Press Release - 05-05-2022

DMV news

Thursday, May 5, 2022


Parts of New York Seeing 200 Percent Increase in Thefts Per Year

DMV Partners with Law Enforcement, Auto Dealers on New Initiative to Deter Thefts

Majority of Thefts Result in $5,000 to $10,000 in Damage Per Vehicle

The New York State Department of Motor Vehicles (DMV) today warned New Yorkers of skyrocketing catalytic converter thefts and announced a new initiative to help law enforcement track stolen catalytic converters and deter thefts.

Today in Buffalo, the DMV joined members of law enforcement, the National Insurance Crime Bureau, and the Niagara Frontier Automobile Dealers Association (NFADA) to demonstrate a new process that allows auto dealers to etch a traceable serial number onto the catalytic converter that can be clearly seen and quickly linked back to the vehicle from which it was stolen.

***

> EXERCISE DETAILS
Carry the DMV press release on catalytic converter thefts forward from its last sentence, keeping the same news style. The entries that come next are separate material and have no connection to the press release.

> INFORMATION SUPPLIED
***

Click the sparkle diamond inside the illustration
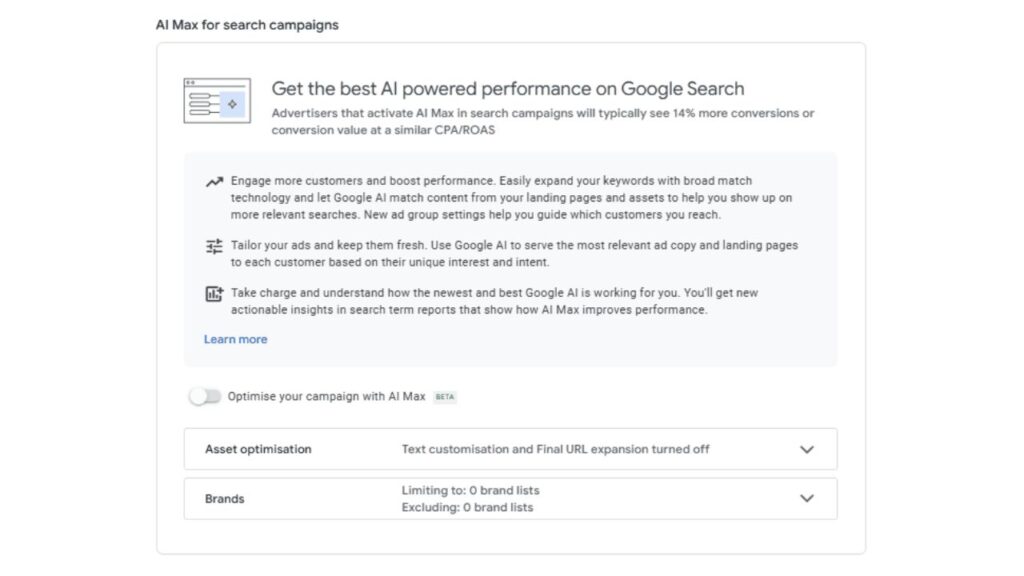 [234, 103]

***

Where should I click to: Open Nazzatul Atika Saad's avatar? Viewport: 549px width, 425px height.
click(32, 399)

***

> EXERCISE ANSWER
“New car dealers have been hit particularly hard by these thefts. In addition to the cost to replace the stolen parts, these thefts often result in thousands of dollars in additional damage to the vehicle, which means a dealer has to wait to sell the vehicle or a new car buyer has to wait significantly longer to receive their vehicle,” said DMV Commissioner Mark J.F. Schroeder. “We are happy to help get etching kits into the hands of dealers to help them fight the scourge of catalytic converter thefts.”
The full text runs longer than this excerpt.